1. A method for judging the opening and closing state of a rising stem gate valve, characterized in that: include: A training data set of rising-stem gate valves is constructed, and the training data set is input into a pre-training network for parameter optimization to obtain a trained rising-stem gate valve recognition model; wherein the pre-training network is constructed based on an improved CenterNet network; the improved CenterNet network comprises: a ResNet50 backbone network, a deconvolution network, a rising-stem gate valve recognition branch, and a key point recognition branch; wherein the ResNet50 backbone network and the deconvolution network are connected in sequence, and the deconvolution network is also connected to the rising-stem gate valve recognition branch and the key point recognition branch, respectively; Collecting a real-time image of the rising-stem gate valve, and inputting the real-time image into the rising-stem gate valve recognition model for calculation, to obtain detection frame position information and rising-stem gate valve position information; the detection frame position information includes the horizontal coordinate of the center point, the vertical coordinate of the center point, the height and the width; the rising-stem gate valve position information includes the horizontal coordinate and the vertical coordinate of the handwheel center, and the horizontal coordinate and the vertical coordinate of the valve stem end; The rising stem gate valve opening is calculated according to the detection frame position information and the rising stem gate valve position information, and the opening and closing state of the rising stem gate valve is determined according to the rising stem gate valve opening.

2. The method for judging the opening and closing state of a rising stem gate valve according to claim 1, characterized in that: The method of constructing a training data set for rising-stem gate valves and inputting the training data set into a pre-training network for parameter optimization to obtain a trained rising-stem gate valve recognition model specifically includes: The rising stem gate valve image is used as training input data, and the corresponding annotation information is used as training labels to construct a training data set for the rising stem gate valve; the annotation information includes the center coordinates of the rising stem gate valve, the real frame height of the rising stem gate valve, the real frame width of the rising stem gate valve, the center coordinates of the handwheel, and the coordinates of the valve stem end; Build a pre-trained network; Based on the Adam optimization algorithm, the training data set is input into the pre-trained network, training is performed with the goal of minimizing the loss between the network output and the training label, and the trained network is determined as a rising-stem gate valve recognition model.

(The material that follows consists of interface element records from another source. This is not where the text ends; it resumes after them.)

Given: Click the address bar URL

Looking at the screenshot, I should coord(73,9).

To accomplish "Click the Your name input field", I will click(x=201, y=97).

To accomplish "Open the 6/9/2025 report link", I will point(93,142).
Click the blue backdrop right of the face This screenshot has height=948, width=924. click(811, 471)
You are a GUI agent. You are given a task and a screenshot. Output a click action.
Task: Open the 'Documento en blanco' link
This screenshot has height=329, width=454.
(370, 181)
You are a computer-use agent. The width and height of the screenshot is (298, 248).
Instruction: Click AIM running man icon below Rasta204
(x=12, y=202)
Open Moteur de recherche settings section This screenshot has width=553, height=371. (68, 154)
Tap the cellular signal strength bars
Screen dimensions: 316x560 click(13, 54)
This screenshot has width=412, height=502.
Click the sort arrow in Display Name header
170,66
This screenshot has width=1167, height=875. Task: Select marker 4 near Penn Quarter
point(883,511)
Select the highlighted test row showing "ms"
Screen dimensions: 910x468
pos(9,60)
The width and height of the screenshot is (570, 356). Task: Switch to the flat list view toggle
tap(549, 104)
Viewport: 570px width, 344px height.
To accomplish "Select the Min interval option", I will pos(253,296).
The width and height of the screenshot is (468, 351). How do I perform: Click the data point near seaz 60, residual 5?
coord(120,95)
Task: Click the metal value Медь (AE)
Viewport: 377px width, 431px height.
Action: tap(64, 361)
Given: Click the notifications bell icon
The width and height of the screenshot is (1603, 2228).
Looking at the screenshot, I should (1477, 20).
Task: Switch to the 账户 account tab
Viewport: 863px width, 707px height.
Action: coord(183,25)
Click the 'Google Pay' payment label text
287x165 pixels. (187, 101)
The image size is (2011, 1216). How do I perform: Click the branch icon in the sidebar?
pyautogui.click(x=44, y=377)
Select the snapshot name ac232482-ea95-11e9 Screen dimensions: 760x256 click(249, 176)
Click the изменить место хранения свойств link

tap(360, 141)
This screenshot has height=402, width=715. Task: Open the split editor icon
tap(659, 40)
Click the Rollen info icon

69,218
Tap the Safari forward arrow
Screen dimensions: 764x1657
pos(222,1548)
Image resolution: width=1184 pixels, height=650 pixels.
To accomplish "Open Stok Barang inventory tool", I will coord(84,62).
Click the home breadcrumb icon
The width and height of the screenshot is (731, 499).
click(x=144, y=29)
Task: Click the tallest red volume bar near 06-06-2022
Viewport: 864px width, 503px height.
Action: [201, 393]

3. The method for judging the opening and closing state of a rising stem gate valve according to claim 2, characterized in that: The losses are specifically: L total =L det +λ kpt L kpt +λ geo L geo +λ joint L joint Among them, L det Identify loss for rising stem gate valve; L kpt is the key point identification loss; L geo is the geometric loss; L joint is the coupling loss; kpt is the loss weight coefficient for key point identification; geo is the geometric loss weight coefficient; joint is the coupling loss weight coefficient.

4. The method for judging the opening and closing state of a rising stem gate valve according to claim 1, characterized in that: The deconvolution network includes 3 convolutional layers and 3 deconvolutional layers; wherein, the first layer is a convolutional layer, the convolution kernel is 3×3, the step size is 1, and the output channel is 256; the second layer is a deconvolutional layer, the convolution kernel is 4×4, the step size is 2, and the output channel is 256; the third layer is a convolutional layer, the convolution kernel is 3×3, the step size is 1, and the output channel is 128; the fourth layer is a deconvolutional layer, the convolution kernel is 4×4, the step size is 2, and the output channel is 128; the fifth layer is a convolutional layer, the convolution kernel is 3×3, the step size is 1, and the output channel is 128; the sixth layer is a deconvolutional layer, the convolution kernel is 4×4, the step size is 2, and the output channel is 64; each layer is padded with 1, and a ReLU activation function is used.

5. The method for judging the opening and closing state of a rising stem gate valve according to claim 1, characterized in that: The rising stem gate valve identification branch includes three prediction heads, namely, a rising stem gate valve heat map prediction head, a rising stem gate valve size prediction head and a rising stem gate valve offset prediction head; Each prediction head includes two convolution layers, specifically: the first layer output channel of the rising stem gate valve heat map prediction head is 64; the second layer output channel is 1; the first layer output channel of the rising stem gate valve size prediction head is 64; the second layer output channel is 2; the first layer output channel of the rising stem gate valve offset prediction head is 64; the second layer output channel is 2; the convolution kernel of each layer of the rising stem gate valve heat map prediction head, the rising stem gate valve size prediction head and the rising stem gate valve offset prediction head are 3×3, the step size is 1, the padding is 1, and the ReLU activation function is used.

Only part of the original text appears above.